TASK OBJECTIVE:
Copy the following lines word for word, leaving out nothing.

Saved entries:
———

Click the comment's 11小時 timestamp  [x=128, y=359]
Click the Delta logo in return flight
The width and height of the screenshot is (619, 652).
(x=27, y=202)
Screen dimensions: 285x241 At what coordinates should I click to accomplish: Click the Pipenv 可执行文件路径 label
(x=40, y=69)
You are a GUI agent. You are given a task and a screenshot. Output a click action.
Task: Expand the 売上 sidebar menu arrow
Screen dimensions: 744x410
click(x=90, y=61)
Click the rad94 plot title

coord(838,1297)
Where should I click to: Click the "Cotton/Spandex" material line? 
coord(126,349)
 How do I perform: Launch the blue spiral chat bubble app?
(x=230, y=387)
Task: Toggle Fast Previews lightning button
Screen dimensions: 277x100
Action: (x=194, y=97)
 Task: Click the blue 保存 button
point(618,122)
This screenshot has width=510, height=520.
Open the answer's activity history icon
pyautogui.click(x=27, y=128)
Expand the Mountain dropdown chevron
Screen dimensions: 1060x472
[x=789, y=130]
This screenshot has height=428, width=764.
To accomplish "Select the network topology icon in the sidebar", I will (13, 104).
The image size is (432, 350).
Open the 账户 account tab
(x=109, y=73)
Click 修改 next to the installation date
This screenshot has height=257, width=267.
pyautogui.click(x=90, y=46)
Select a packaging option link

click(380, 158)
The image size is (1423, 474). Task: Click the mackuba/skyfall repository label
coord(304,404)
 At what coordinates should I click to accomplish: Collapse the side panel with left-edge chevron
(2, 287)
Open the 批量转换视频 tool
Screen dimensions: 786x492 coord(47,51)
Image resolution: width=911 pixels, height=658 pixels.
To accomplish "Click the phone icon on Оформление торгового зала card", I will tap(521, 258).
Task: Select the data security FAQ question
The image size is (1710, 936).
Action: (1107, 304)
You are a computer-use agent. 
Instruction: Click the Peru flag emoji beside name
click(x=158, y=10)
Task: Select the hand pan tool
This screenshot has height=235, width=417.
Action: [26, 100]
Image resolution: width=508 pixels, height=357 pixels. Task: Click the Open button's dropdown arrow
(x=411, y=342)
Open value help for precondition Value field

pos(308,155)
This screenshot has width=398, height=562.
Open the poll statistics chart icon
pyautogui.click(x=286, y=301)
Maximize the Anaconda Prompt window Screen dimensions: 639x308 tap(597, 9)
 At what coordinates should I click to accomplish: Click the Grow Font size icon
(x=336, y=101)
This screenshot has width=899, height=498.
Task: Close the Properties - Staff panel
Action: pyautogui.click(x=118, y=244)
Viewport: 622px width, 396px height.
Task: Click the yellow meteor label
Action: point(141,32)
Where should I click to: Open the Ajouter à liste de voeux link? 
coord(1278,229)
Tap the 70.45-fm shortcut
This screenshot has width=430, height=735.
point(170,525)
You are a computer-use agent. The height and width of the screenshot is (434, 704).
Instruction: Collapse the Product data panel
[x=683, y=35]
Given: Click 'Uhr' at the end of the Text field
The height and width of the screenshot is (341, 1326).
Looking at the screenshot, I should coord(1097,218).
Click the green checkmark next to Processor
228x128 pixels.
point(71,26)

———

WORKED ANSWER:
Click the comment's 11小時 timestamp  [x=128, y=359]
Click the Delta logo in return flight
The width and height of the screenshot is (619, 652).
(x=27, y=202)
Screen dimensions: 285x241 At what coordinates should I click to accomplish: Click the Pipenv 可执行文件路径 label
(x=40, y=69)
You are a GUI agent. You are given a task and a screenshot. Output a click action.
Task: Expand the 売上 sidebar menu arrow
Screen dimensions: 744x410
click(x=90, y=61)
Click the rad94 plot title

coord(838,1297)
Where should I click to: Click the "Cotton/Spandex" material line? 
coord(126,349)
 How do I perform: Launch the blue spiral chat bubble app?
(x=230, y=387)
Task: Toggle Fast Previews lightning button
Screen dimensions: 277x100
Action: (x=194, y=97)
 Task: Click the blue 保存 button
point(618,122)
This screenshot has width=510, height=520.
Open the answer's activity history icon
pyautogui.click(x=27, y=128)
Expand the Mountain dropdown chevron
Screen dimensions: 1060x472
[x=789, y=130]
This screenshot has height=428, width=764.
To accomplish "Select the network topology icon in the sidebar", I will (13, 104).
The image size is (432, 350).
Open the 账户 account tab
(x=109, y=73)
Click 修改 next to the installation date
This screenshot has height=257, width=267.
pyautogui.click(x=90, y=46)
Select a packaging option link

click(380, 158)
The image size is (1423, 474). Task: Click the mackuba/skyfall repository label
coord(304,404)
 At what coordinates should I click to accomplish: Collapse the side panel with left-edge chevron
(2, 287)
Open the 批量转换视频 tool
Screen dimensions: 786x492 coord(47,51)
Image resolution: width=911 pixels, height=658 pixels.
To accomplish "Click the phone icon on Оформление торгового зала card", I will tap(521, 258).
Task: Select the data security FAQ question
The image size is (1710, 936).
Action: (1107, 304)
You are a computer-use agent. 
Instruction: Click the Peru flag emoji beside name
click(x=158, y=10)
Task: Select the hand pan tool
This screenshot has height=235, width=417.
Action: [26, 100]
Image resolution: width=508 pixels, height=357 pixels. Task: Click the Open button's dropdown arrow
(x=411, y=342)
Open value help for precondition Value field

pos(308,155)
This screenshot has width=398, height=562.
Open the poll statistics chart icon
pyautogui.click(x=286, y=301)
Maximize the Anaconda Prompt window Screen dimensions: 639x308 tap(597, 9)
 At what coordinates should I click to accomplish: Click the Grow Font size icon
(x=336, y=101)
This screenshot has width=899, height=498.
Task: Close the Properties - Staff panel
Action: pyautogui.click(x=118, y=244)
Viewport: 622px width, 396px height.
Task: Click the yellow meteor label
Action: point(141,32)
Where should I click to: Open the Ajouter à liste de voeux link? 
coord(1278,229)
Tap the 70.45-fm shortcut
This screenshot has width=430, height=735.
point(170,525)
You are a computer-use agent. The height and width of the screenshot is (434, 704).
Instruction: Collapse the Product data panel
[x=683, y=35]
Given: Click 'Uhr' at the end of the Text field
The height and width of the screenshot is (341, 1326).
Looking at the screenshot, I should coord(1097,218).
Click the green checkmark next to Processor
228x128 pixels.
point(71,26)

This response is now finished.